This project analyzes the UN General Debate Corpus from 1970 to 2023. It includes exploratory data analysis (EDA), predictive modeling, and data visualizations focusing on uncovering insights from political speeches and their connection to global challenges.
Figure 1. United Nations General Debate Corpus 1946-2023 | Dataset |
Start by cloning the repository to your local machine:
git clone https://github.com/danilotpnta/UN-General-Debate-Analysis-SDGs.git
cd UN-General-Debate-Analysis-SDGs
Create the Conda environment using the provided environment.yml
file. This will install all the necessary dependencies, including Python 3.9, JupyterLab, and various data analysis and visualization libraries.

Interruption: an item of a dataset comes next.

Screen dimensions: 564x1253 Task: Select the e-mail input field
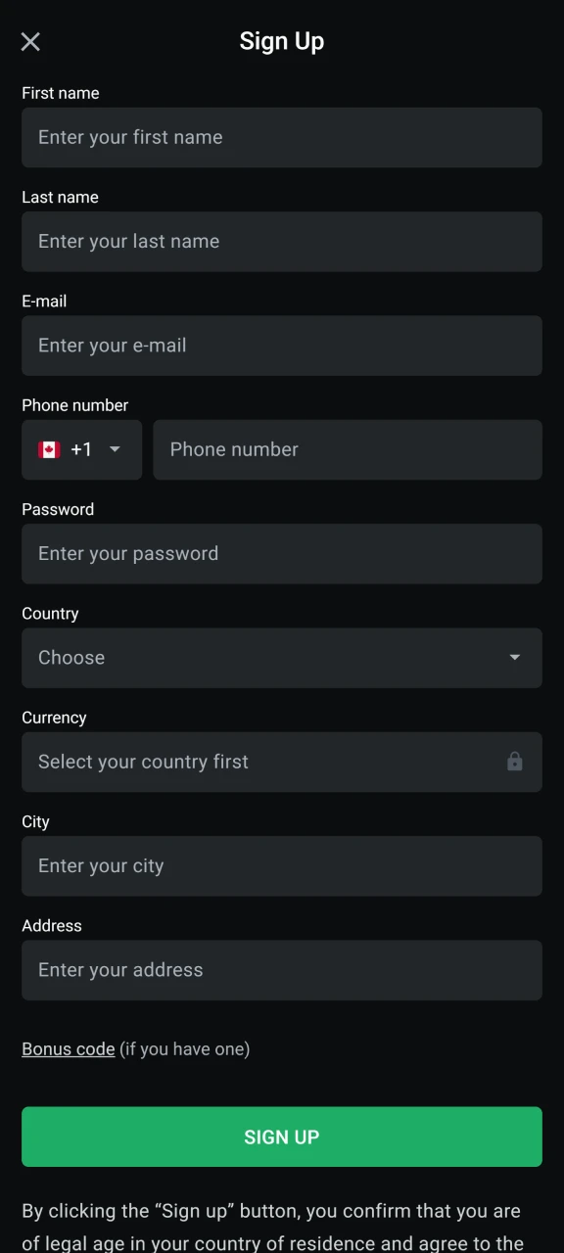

conda env create -f environment.yml
Once the environment is created, activate it with the following command:
conda activate debates_analysis
The project includes a script to download files from the Dataverse repository. You can run this script to download the raw data needed for the analysis. The data will be saved in the data/raw/
directory.
python utils/dataverse_downloader.py
To run the notebook, launch JupyterLab or Jupyter Notebook:
jupyter lab
This will open a new tab in your browser. You can navigate to the notebook.ipynb
file and start running the cells.
Open the notebook.ipynb
file in Jupyter and run the cells. The notebook will guide you through the exploratory and predictive analysis of the UN General Debate dataset.